May 15, 2016

Forgiving


Aku pikir aku mengerti, ternyata tidak sama sekali. Aku pikir aku bisa bertanya lalu mengobservasi dan mengerti segalanya, tapi ternyata tidak sama sekali. Aku berusaha, pura-pura bijak, tidak men-judge, mendengarkan dengan tidak sekedar mendengar, namun rupanya aku tidak mengerti juga. Terkadang aku membangun tembok empati yang ketinggian agar bisa membayangkan menjadi dirinya, tapi aku takut bayanganku dibilang sok tau, jadi kuputuskan untuk benar-benar tidak mengerti. Aku ingin berpikir dengan caranya berpikir, namun aku tidak tahu caranya mewujudkan keinginan tersebut kecuali isi kepala kami benar-benar ditukar. Aku ingin merasakan seperti caranya merasa, melihat orang lain seperti caranya melihat, tapi sama saja, aku tidak dapat benar-benar mengalaminya kecuali perasaan dan pandangan kami ditukar.

Setidaknya aku telah mencoba, meski tidak seratus persen sama, setidaknya aku berusaha untuk tidak bertindak egois. Aku mempertimbangan berbagai sudut pandangan sebelum bicara yang banyak dan menyakitkan. Aku tidak ingin bicara hanya karena isi kepalaku yang memerintahkan, tidak ingin bicara juga hanya karena emosiku yang berkehendak. Aku akan bicara dengan meminimalisir kemungkinan kekecewaan, aku akan bicara setelah memosisikan diriku sebagai orang yang diajak bicara. Berusaha bertindak jauh dari subjektivitas isi kepala dan ulu hatiku, meski objektivitas adalah kumpulan dari subjektivitas. 

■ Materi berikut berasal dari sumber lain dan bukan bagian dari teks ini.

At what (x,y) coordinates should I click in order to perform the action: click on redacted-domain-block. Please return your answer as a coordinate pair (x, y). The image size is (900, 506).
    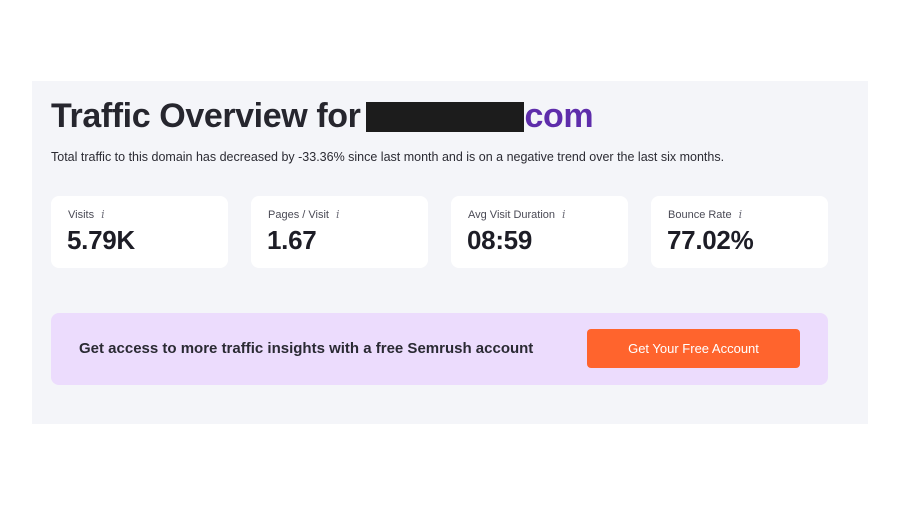
    Looking at the image, I should click on (446, 116).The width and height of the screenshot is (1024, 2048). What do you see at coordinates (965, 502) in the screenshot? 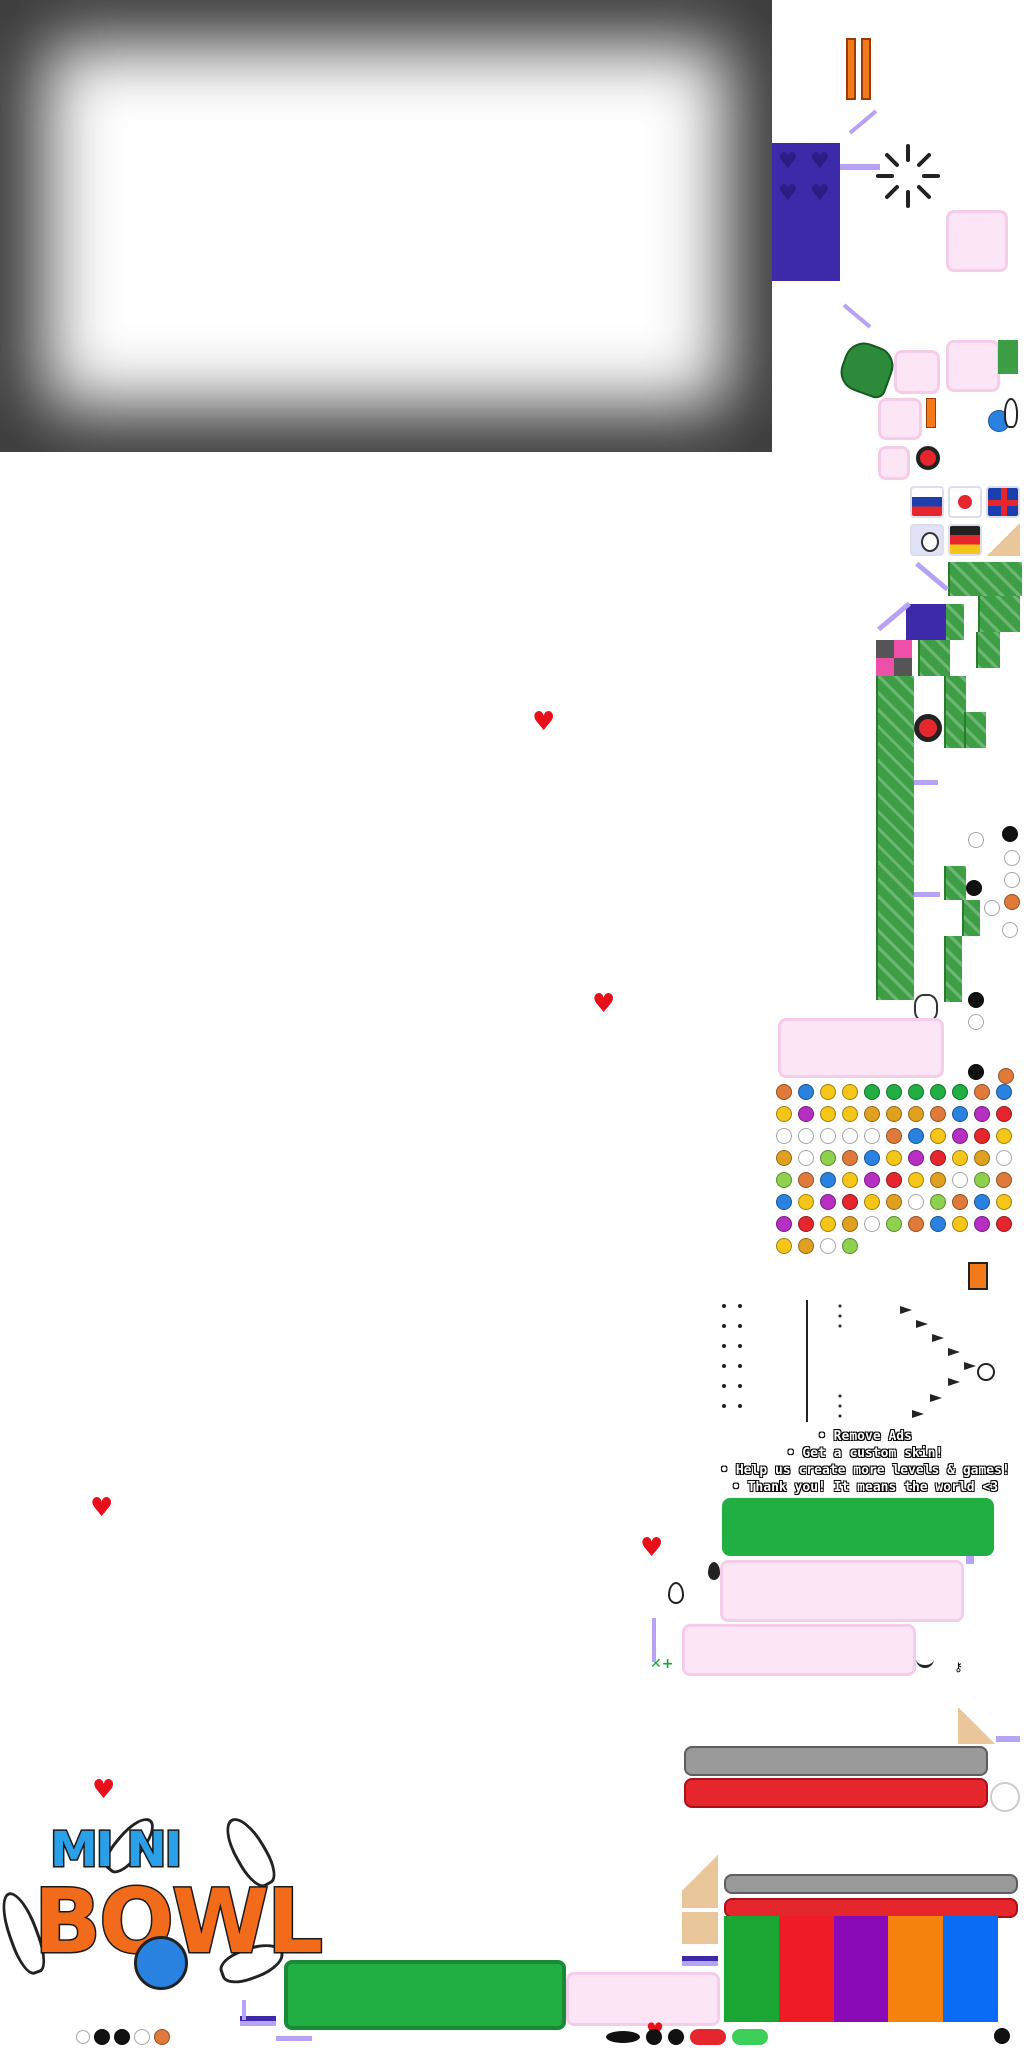
I see `red-dot-icon` at bounding box center [965, 502].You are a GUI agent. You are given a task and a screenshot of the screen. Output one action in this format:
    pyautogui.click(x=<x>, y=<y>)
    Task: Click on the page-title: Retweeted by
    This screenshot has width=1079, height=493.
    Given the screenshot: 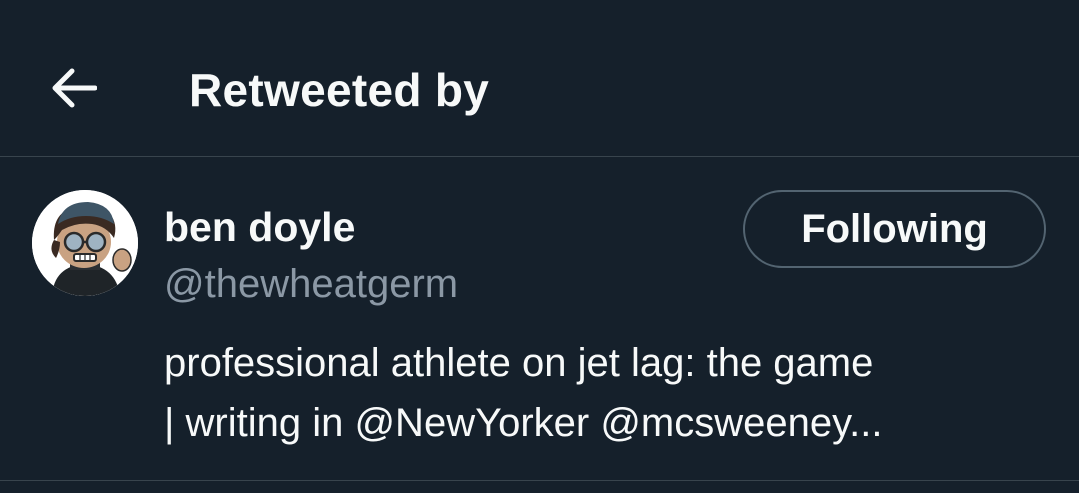 What is the action you would take?
    pyautogui.click(x=340, y=90)
    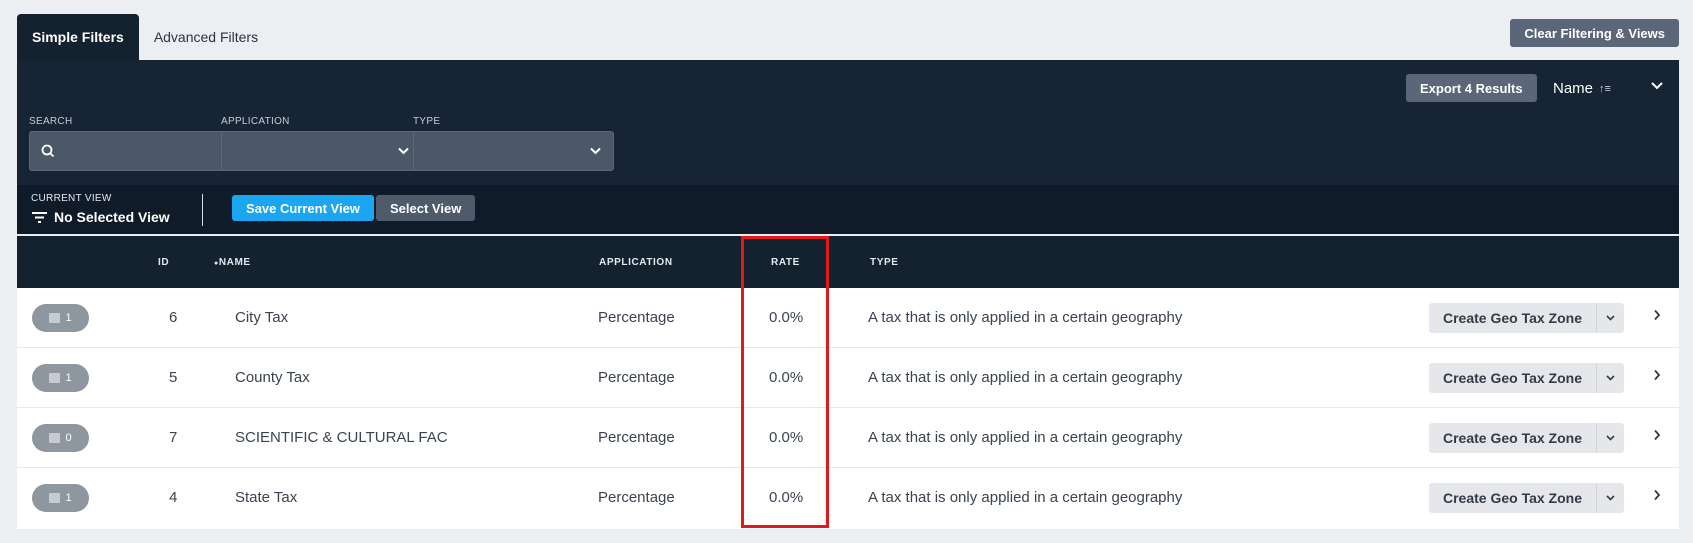 This screenshot has height=543, width=1693. I want to click on filter-icon, so click(40, 217).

Hingga kini aku belum bisa mengerti dengan keberadaan orang-orang yang dikecewakan lalu tidak memaafkan hingga bertahun-tahun. Ya mungkin karena aku tidak pernah benar-benar berada di posisi mereka, tapi setidaknya aku pernah dikecewakan meski tidak berdampak apa pun terhadap kehidupanku. Aku bisa saja mengamuk lalu marah-marah, membanting gelas kaca, piring, mengotori mulutku dengan sumpah serapah, tapi tentu saja aku tidak melakukannya. Aku bisa saja menarik diri dalam diam, kabur perlahan, tidak memaafkan, lalu dendam selama-lamanya, tapi aku tidak ingin menodai ulu hatiku. Aku harus menghadapi apa yang semestinya kuhadapi. Masalah tidak akan menyelesaikan dirinya sendiri jika ditinggalkan empunya yang lari tunggang langgang. Masalah ada untuk membuat empunya semakin dewasa dan mengajarkannya cara bicara yang benar, juga mengatur kognitif dan afektif yang benar. Aku pun memilih demikian. 

Meski berusaha menghadapi sebaik-baiknya, entah mengapa aku merasa menjadi orang paling jahat sedunia. Karena kuutarakan semua pemikiran dan perasaanku di depan manusia yang memang kutuju. Aku tidak ingin melihat matanya seandainya ia tidak bermata, tapi kemana harus kuarahkan pandangan jika tidak pada manusia yang ada di hadapanku itu? Kemana harus kuarahkan jika tidak pada sepasang mata yang tertunduk menghindari tatapan balik? Kemana harus kulontarkan pembicaraan yang menahan getar pada pita suara atau lonjakan intonasi itu jika tidak pada dia yang bahkan kesulitan membalas ucapanku?   

Tiba-tiba aku ingin menarik semua ucapanku karena rasanya aku terlalu jahat. Karena rasanya aku membuatnya kehabisan kata-kata dan pandangan. Tapi partikel udara di sekitar kami sudah memproses gelombang suaraku masuk ke gendang telinga dan syaraf-syaraf isi kepala punya dia. Sudah telanjur. Aku hanya bisa menelan ludah sambil menunggu responnya tapi ternyata ia hanya mengamini ucapanku dengan tetap membuang pandangan. 

Sejauh ini aku belum tahu apakah yang kulakukan sudah tepat. Yang kutahu hanya aku telah membuang apa yang perlu dibuang. Bilang aku egois. Bilang aku jahat. Memang. Human do survive with being selfish and evil. They think, feel, act, speak, and hurt others. But there’s a thing that no other living creature could possibly do.. forgiving.